My point is that even if you were a robot, if you had feelings. you wouldn't be spared. So are you asking the lack of feelings?
And even if that's the case then, there are people who had gone into accidents who lost their feelings/emotional part of the brain. They sucked at making decisions because I remember reading how the person binge watched shows instead of watching his son's football games, how he couldn't decide what is more important, buying a stapler or filing his taxes (I can be wrong about this one but something similar related to pencils) but my point is that he couldn't make good decisions. He couldn't really compare between two decisions.

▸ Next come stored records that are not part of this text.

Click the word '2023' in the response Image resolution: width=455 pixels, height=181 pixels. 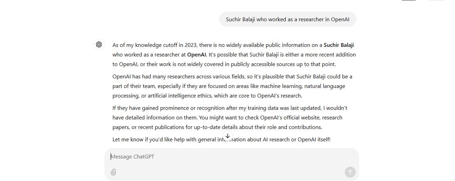(191, 45)
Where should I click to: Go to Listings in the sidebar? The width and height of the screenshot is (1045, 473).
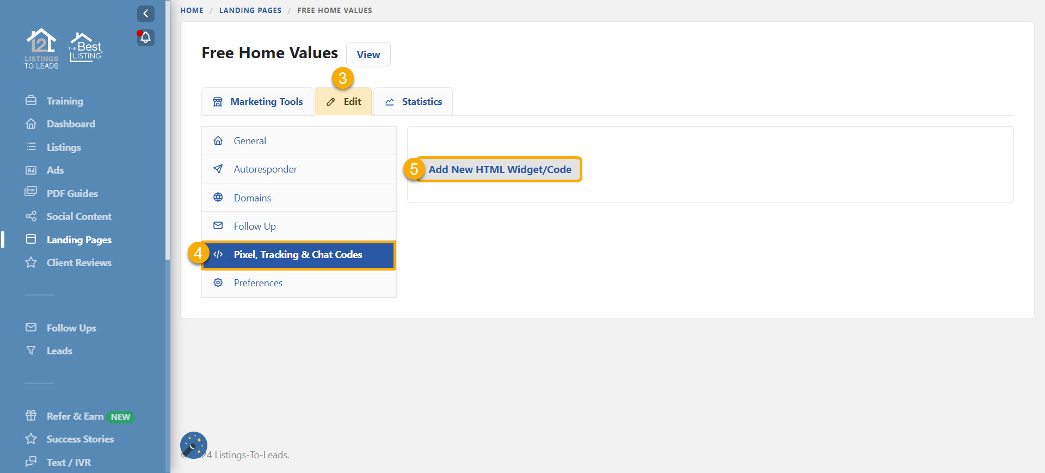[x=64, y=148]
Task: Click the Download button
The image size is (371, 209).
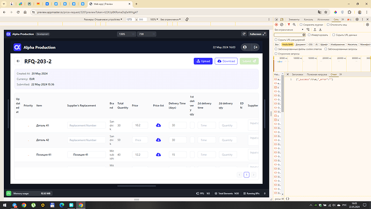Action: pos(226,61)
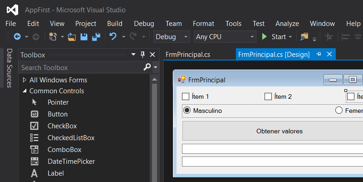Expand the All Windows Forms group

click(25, 80)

Now look at robots, look at LLM's. They can't decide if a car is 50m away then should it be drove or should you walk. They are essentially just a corpus of human data congested into a servant while being nothing more than auto correct on steroids in its true form.

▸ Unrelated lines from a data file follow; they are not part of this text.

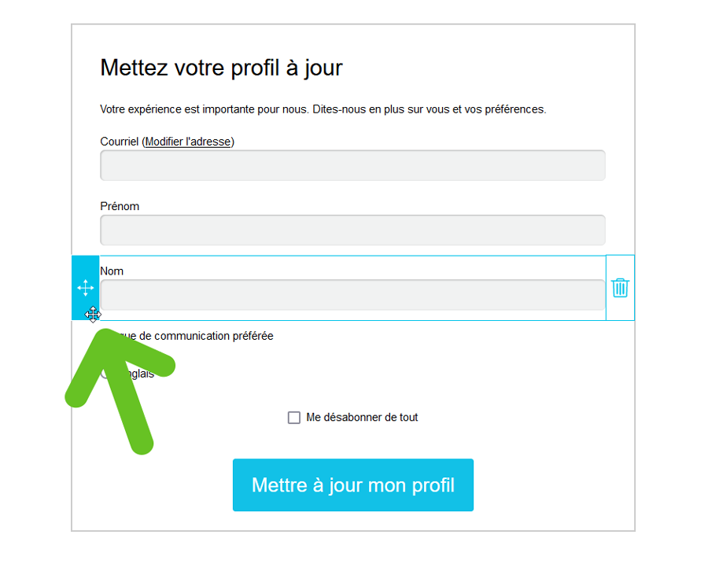The image size is (708, 586).
Task: Click the Votre expérience description paragraph
Action: [x=323, y=109]
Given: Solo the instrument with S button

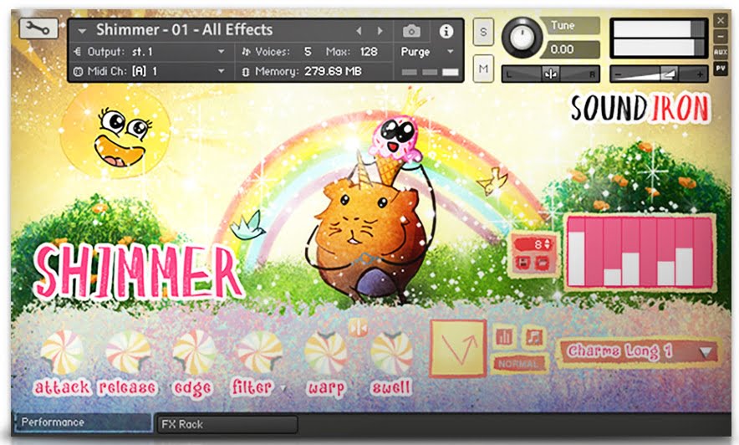Looking at the screenshot, I should pos(484,32).
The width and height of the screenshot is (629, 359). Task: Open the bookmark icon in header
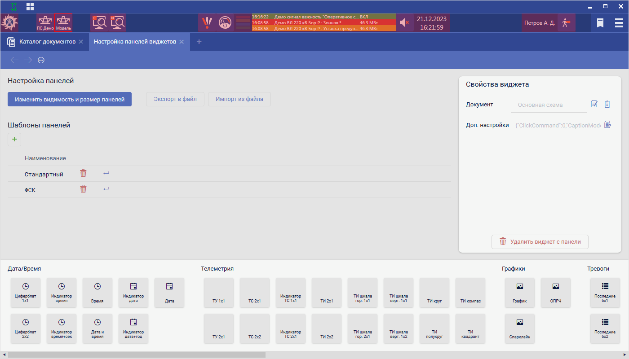pos(600,23)
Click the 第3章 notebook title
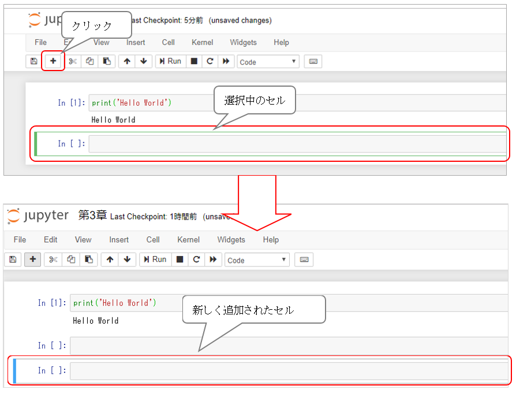The width and height of the screenshot is (516, 393). point(92,216)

Humanity has its flaws. I absolutely agree. But I think that the reason we have good is also because humanity has flaws. Much of my morality stems from the fact that if I die and I am gonna die someday, that's for sure, then what's my footprint on the world no matter how tiny and questions like these. I suppose every human feels that way.
A robot has no purpose other than being spawned in to create something brittle like yet-another-crud-app.
Perhaps one can argue that humanity is the same seeing the horrors we unleash on each other and tbh we humans have just spawned here and we weren't asked by anyone to exist in our form or not.
But at some point, we do have free-will and freedom no matter how tiny might it seem in algorithms the size of mountains and we can exercise it to bring meaningful change maybe.
I'd rather be human and go watch my children's football game in future rather than be robot. Maybe the surrounding and family and the community as say even hackernews around us give some meaning as we bump into each other.